» Instructions for the task
In the records that come next, find every line with "will". Return those lines.

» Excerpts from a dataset
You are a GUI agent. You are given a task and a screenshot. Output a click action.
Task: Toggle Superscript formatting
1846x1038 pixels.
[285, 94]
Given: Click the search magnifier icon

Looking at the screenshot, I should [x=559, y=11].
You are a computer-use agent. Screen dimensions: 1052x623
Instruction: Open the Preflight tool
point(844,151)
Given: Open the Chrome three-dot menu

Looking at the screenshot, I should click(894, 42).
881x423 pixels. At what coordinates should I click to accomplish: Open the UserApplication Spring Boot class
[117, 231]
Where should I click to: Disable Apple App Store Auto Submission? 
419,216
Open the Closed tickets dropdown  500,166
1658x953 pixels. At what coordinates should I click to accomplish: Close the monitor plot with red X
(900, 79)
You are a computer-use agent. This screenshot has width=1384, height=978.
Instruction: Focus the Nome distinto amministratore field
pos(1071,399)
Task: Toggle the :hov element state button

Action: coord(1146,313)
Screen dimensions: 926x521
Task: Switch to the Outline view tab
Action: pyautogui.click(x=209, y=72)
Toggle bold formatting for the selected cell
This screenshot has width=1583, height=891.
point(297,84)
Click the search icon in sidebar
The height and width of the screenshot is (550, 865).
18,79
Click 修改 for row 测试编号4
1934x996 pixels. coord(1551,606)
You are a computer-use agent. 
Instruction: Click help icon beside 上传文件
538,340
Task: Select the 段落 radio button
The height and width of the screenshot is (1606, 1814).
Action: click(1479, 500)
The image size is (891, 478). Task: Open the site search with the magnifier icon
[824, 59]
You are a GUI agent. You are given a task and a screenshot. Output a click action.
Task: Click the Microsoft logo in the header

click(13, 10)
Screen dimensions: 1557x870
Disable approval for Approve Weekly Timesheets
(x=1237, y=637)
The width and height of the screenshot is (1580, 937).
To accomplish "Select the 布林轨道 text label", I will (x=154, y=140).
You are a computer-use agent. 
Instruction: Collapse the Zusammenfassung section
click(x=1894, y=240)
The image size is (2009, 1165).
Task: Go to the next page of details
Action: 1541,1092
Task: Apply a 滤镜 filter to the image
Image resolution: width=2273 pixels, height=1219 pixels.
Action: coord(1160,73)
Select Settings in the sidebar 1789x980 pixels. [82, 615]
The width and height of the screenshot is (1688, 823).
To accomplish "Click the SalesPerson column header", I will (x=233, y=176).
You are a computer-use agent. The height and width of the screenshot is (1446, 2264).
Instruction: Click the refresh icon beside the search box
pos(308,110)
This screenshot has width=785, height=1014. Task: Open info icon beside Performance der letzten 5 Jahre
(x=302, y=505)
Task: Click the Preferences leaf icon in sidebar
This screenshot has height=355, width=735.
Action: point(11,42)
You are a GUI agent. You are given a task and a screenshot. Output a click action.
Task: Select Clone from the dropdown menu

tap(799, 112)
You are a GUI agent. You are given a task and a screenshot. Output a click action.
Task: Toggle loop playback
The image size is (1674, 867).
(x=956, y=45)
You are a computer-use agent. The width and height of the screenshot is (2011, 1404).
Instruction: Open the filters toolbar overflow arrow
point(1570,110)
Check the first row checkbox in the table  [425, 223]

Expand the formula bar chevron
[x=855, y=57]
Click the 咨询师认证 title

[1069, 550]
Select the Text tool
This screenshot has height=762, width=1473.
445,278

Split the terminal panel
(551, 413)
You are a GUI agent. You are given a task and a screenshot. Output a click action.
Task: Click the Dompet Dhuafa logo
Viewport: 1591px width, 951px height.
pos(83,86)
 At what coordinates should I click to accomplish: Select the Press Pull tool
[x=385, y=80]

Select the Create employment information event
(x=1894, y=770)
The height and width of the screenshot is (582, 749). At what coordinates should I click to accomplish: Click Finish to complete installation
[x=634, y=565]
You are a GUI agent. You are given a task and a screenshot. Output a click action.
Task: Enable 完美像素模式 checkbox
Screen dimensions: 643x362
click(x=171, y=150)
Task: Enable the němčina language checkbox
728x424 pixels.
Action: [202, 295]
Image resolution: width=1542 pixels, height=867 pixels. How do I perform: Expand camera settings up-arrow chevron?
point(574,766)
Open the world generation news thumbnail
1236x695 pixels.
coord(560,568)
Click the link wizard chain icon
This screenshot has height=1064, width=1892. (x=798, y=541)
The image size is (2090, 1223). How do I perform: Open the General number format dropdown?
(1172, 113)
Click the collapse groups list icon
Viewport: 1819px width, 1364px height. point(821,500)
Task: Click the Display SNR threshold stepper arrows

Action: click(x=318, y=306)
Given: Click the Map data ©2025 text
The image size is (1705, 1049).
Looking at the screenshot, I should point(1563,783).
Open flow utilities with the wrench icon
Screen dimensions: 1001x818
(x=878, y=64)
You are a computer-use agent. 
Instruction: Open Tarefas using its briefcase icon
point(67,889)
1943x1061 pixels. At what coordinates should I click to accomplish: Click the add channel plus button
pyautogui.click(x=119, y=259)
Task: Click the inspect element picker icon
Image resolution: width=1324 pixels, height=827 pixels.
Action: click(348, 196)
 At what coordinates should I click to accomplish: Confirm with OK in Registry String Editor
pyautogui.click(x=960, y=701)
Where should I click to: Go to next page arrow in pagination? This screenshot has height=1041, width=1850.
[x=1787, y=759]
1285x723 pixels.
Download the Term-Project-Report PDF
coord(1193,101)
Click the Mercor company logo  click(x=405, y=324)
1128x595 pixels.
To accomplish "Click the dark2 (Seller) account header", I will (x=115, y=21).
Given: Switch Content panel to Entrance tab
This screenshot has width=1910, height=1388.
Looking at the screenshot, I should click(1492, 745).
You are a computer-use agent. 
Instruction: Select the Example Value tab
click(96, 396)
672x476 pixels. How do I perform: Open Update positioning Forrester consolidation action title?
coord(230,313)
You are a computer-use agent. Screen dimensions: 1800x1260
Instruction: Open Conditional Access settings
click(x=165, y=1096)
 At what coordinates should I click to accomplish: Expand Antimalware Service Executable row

» Answer space
To accomplish "Select the 布林轨道 text label", I will (x=154, y=140).
To accomplish "Click the SalesPerson column header", I will (x=233, y=176).
To accomplish "Click the dark2 (Seller) account header", I will (x=115, y=21).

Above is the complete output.